▶ _RECORDS SUPPLIED_:
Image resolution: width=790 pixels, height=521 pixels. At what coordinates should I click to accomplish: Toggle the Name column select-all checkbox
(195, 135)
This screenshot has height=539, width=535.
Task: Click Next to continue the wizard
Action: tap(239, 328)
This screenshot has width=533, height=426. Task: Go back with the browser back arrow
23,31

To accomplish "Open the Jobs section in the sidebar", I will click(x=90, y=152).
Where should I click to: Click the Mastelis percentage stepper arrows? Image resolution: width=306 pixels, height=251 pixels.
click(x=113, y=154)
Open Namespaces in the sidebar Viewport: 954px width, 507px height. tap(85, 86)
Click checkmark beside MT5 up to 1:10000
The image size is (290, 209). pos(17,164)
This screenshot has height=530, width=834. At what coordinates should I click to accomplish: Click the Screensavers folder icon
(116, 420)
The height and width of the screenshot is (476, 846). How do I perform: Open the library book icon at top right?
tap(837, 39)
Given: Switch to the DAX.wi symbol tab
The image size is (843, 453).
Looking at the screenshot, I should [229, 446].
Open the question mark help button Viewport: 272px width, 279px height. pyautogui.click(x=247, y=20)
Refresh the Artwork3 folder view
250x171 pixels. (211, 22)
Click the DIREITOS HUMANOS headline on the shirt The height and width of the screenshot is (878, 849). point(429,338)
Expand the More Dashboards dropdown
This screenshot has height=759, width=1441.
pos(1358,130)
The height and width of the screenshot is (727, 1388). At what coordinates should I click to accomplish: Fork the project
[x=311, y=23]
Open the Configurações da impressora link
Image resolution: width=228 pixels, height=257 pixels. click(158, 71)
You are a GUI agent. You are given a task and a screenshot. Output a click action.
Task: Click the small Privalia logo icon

▶ _PROBLEM TO SOLVE_:
Render all of the data above as a JSON array of strings, one string per line, leaving out any blank lines.

▶ _FINAL RESULT_:
[
  "Image resolution: width=790 pixels, height=521 pixels. At what coordinates should I click to accomplish: Toggle the Name column select-all checkbox",
  "(195, 135)",
  "This screenshot has height=539, width=535.",
  "Task: Click Next to continue the wizard",
  "Action: tap(239, 328)",
  "This screenshot has width=533, height=426. Task: Go back with the browser back arrow",
  "23,31",
  "To accomplish \"Open the Jobs section in the sidebar\", I will click(x=90, y=152).",
  "Where should I click to: Click the Mastelis percentage stepper arrows? Image resolution: width=306 pixels, height=251 pixels.",
  "click(x=113, y=154)",
  "Open Namespaces in the sidebar Viewport: 954px width, 507px height. tap(85, 86)",
  "Click checkmark beside MT5 up to 1:10000",
  "The image size is (290, 209). pos(17,164)",
  "This screenshot has height=530, width=834. At what coordinates should I click to accomplish: Click the Screensavers folder icon",
  "(116, 420)",
  "The height and width of the screenshot is (476, 846). How do I perform: Open the library book icon at top right?",
  "tap(837, 39)",
  "Given: Switch to the DAX.wi symbol tab",
  "The image size is (843, 453).",
  "Looking at the screenshot, I should [229, 446].",
  "Open the question mark help button Viewport: 272px width, 279px height. pyautogui.click(x=247, y=20)",
  "Refresh the Artwork3 folder view",
  "250x171 pixels. (211, 22)",
  "Click the DIREITOS HUMANOS headline on the shirt The height and width of the screenshot is (878, 849). point(429,338)",
  "Expand the More Dashboards dropdown",
  "This screenshot has height=759, width=1441.",
  "pos(1358,130)",
  "The height and width of the screenshot is (727, 1388). At what coordinates should I click to accomplish: Fork the project",
  "[x=311, y=23]",
  "Open the Configurações da impressora link",
  "Image resolution: width=228 pixels, height=257 pixels. click(158, 71)",
  "You are a GUI agent. You are given a task and a screenshot. Output a click action.",
  "Task: Click the small Privalia logo icon"
]